Full sine-wave inverters can be designed to provide a degree of "synthetic inertia". In fact they can simulate infinite rotational inertia in their response to transients, if the transients are small. To do so, their DC inputs need to be buffered with enough capacitance to sustain bursts of power well above the steady-state rated power of the inverter. The inverter circuits must also be able to tolerate bursts of over-current without blowing out.

What an inverter can't do -- economically -- is to keep up its simulation of high rotational inertia for very long in the face of the kinds of transients that arise when re-making the connection to a black sub-grid. Synchronous condensers are probably a better option for that. A synchronous condenser is a free-spinning synchronous motor-generator. It provides true rotational inertia.

Bob Meinetz's picture
Bob Meinetz on Feb 17, 2022

Roger, questions:

1) Are these sine-wave inverters you're envisioning located at the output of solar / wind farms, or individual panels?

2) By "black sub-grid", are you referring to that of the solar / wind farm, or the local distribution grid?
3) Why would they need to break / re-make a connection?

Roger Arnold's picture
Roger Arnold on Feb 17, 2022

One of the first articles I posted to the old EnergyPulse website back in March 2005 was Distributed Energy Resources: Why IEEE 1547 won't be the Last Word. It was a deep dive into the version IEEE 1547 that had recently been released. It was focused on anti-islanding, and defined a standard for small inverters that allowed rooftop solar installations to connect to the grid. My conclusion was that it would be fine for the levels of penetration that were likely to be reached within that decade, but that new revisions would be needed for higher levels of penetration. The standard defined features that would enable an inverter that was providing power to the grid to detect that the connection to a central power generator had gone down. The inverter would then disconnect automatically, to avoid electrocuting line workers.

I was right that extensions would be needed; the standard has been revised and extended several times since that time to allow for higher levels of penetration by DERs. I haven't followed the revisions, and so I can't say whether synthetic inertia is now included in the standard. My guess would be that for small inverters, it's not. For the large inverters that you'd find for connecting a solar PV farm to the.grid, I'd think it would be. However I don't know. It's possible that the connection to a wind farm would be controlled directly by the TSO's SCADA system.

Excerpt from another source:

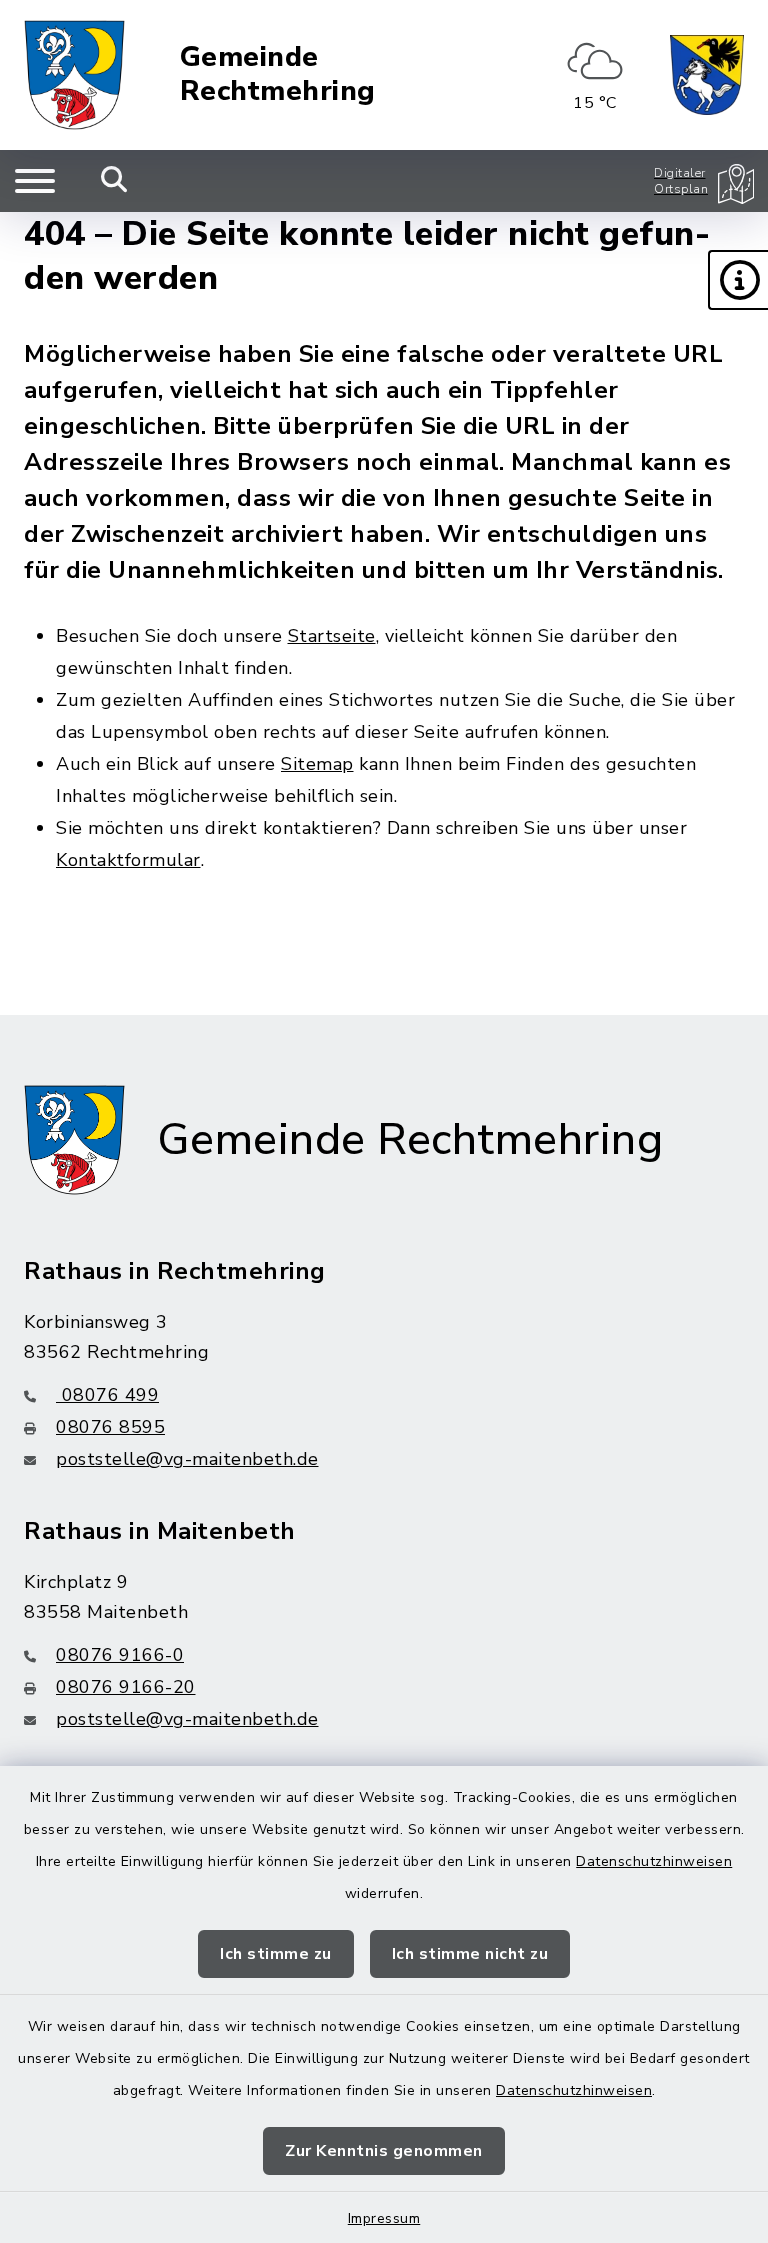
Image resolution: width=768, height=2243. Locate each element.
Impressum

By a "black sub-grid" I'm referring to a local black-out. The grid has breakers that trip automatically for self-protection in the event of a short circuit or open circuit, or that can be commanded to trip to shed load in a power emergency. But eventually power will need to be restored, and that means re-making a connection to a section of the distribution grid that has a lot of unpowered loads attached to it. For a few tens to hundreds of milliseconds, there's a huge current rush.